Spark is a simple, fast framework with libraries that help with accurate analysis of large data sets in multiple languages.

We will have in this article an overview of these tools.

We briefly describe what each of them is for and how to use it.

Running an application in production

Spark allows us to easily create applications in production with the command: spark-submit.

It allows us to send our application to a cluster, launch it there and run it.

Here is an example to illustrate this with a scala application available in the Spark installation folder.

Here is the command we issued :
.bin/spark-submit –class org.apache.spark.examples.SparkPi –master local examples/jars/spark-examples_2.12-3.1.3.jar 10

In this example we have several arguments in the spark-submit command including :

– master where to specify the cluster on which we want to launch or run our application: in our case it is the local one because we are on our machine but we can do it on another cluster like standalone, yarn or mesos, for example.

– class : in our case it is the SparkPi class from org.apache.spark.examples

– And the path of the file we want to launch. In our case it is a java archive: examples/jars/spark-examples_2.12-2.2.0.jar
We can launch our applications with any supported language by Spark

Dataset : Dataset in Spark

Datasets in Spark are a data structure with which we can create our own objects and be sure not to end up with elements of another type. For example, an Info type dataset will only contain Info type objects. They are therefore parameterized with the type of data you want to store: Dataset[T] in scala or Dataset in java.

It’s a bit like Arraylists in Java and Sequences (Seq) in Scala. This data structure is only available in java and scala in Spark.

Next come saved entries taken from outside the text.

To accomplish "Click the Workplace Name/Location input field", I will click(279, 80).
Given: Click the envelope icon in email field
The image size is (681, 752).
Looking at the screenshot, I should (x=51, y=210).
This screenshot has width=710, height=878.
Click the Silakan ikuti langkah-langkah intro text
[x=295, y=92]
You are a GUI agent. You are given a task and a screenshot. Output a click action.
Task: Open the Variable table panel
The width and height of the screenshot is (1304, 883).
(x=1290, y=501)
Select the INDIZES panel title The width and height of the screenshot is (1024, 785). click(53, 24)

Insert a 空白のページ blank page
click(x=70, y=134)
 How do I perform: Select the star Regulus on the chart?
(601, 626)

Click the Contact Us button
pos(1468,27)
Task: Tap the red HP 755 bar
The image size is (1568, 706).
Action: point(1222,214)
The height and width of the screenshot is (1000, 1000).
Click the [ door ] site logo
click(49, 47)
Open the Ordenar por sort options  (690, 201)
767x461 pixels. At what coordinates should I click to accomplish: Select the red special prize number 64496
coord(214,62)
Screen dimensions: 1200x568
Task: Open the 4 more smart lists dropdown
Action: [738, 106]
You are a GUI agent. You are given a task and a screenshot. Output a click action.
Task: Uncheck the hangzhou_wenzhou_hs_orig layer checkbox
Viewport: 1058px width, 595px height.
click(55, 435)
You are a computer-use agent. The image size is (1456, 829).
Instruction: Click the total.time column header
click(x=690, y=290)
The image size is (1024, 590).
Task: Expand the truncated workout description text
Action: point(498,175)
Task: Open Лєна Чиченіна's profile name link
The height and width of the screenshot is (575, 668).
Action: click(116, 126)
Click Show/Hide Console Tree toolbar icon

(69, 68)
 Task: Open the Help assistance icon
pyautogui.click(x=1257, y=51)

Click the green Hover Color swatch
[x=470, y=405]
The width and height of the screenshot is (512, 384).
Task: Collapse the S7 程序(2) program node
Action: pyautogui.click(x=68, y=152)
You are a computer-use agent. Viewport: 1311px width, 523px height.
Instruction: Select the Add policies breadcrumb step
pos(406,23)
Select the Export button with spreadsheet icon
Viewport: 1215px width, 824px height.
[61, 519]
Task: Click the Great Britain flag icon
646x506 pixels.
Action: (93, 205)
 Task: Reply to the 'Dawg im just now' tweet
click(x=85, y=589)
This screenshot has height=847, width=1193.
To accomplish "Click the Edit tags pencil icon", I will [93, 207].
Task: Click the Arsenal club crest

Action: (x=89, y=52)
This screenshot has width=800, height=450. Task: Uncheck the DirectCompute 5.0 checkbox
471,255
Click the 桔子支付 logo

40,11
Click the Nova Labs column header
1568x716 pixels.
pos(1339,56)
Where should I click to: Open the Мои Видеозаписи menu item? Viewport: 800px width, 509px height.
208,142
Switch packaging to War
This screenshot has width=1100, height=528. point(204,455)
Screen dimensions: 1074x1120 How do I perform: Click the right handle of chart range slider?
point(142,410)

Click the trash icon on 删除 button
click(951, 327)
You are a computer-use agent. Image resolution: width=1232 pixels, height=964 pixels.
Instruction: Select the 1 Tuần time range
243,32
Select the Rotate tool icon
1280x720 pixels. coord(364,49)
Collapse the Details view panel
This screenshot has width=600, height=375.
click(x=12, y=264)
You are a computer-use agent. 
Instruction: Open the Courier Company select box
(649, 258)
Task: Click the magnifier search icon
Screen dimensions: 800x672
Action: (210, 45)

In this example, we create an Info class and show how to create an object of type Info and display one of its attributes.

Structured Streaming

It’s the Apache Spark API that lets you express a computation over streaming data the same way you express a batch computation over static data. The Spark SQL engine performs the calculation incrementally and continuously updates the result as streaming data arrives.

Machine learning

Spark also allows machine learning with a dedicated library called MLlib. It provides all the necessary tools for the different steps from data preparation, to prediction on a data scale. We also have the possibility of using loan models ranging from classification to deep learning.

Exemple : K-means
It is an unsupervised clustering algorithm in which the data is separated into a cluster in which the squared distance between the data points and the centroid is minimale.

We explain below the different steps (in general) of a K means algo

– Bring all the data in digital format: String Indexer or One hot encoder

– Separate data into training and testing sets: where clause with dates, validation splits or cross validation

– Assemble the data into a vector. All ML algorithms take vectors of numeric values as input: VectorAssembler

– set up the first 3 setps in a pipeline so that all future data that we need to transform can follow exactly the same process: Pipeline

– Adapt our pipeline to all training data: fit

– Transform our data from the pipeline adapted to the data: transform

– We could have included kmeans in the pipeline, but we will hide the dataset prepared for kmeans in order to test it quickly with different parameters: tranform.cache

– Instantiate our model: Kmean for untrained models, and KmeanModel for trained models

– Train the model: fit

– Calculate the cost based on some merits of success on our transformation: computeCost

SparkR

SparkR is the library adapted to do R with Spark. To use it, you just have to import the library into your programming environment and run your code. It’s about the same elements as with python, but just following the R syntax. It is also possible to import the other R libraries.

One of the particularities of Spark also lies in the multitude of tools and packages created by the community (around 300 packages available). https://spark-packages.org/.

We have seen in this article all the tools of Spark in a global way, we will see in the following in detail each of these elements.

L’une des particularités de Spark réside aussi dans la multitude d’outils et de packages créés par la communauté (environ 300 packages disponible). https://spark-packages.org/.
Nous avons vu dans cet article l’ensemble des outils de Spark de façon globale, nous verrons dans la suite en détail chacun de ces éléments.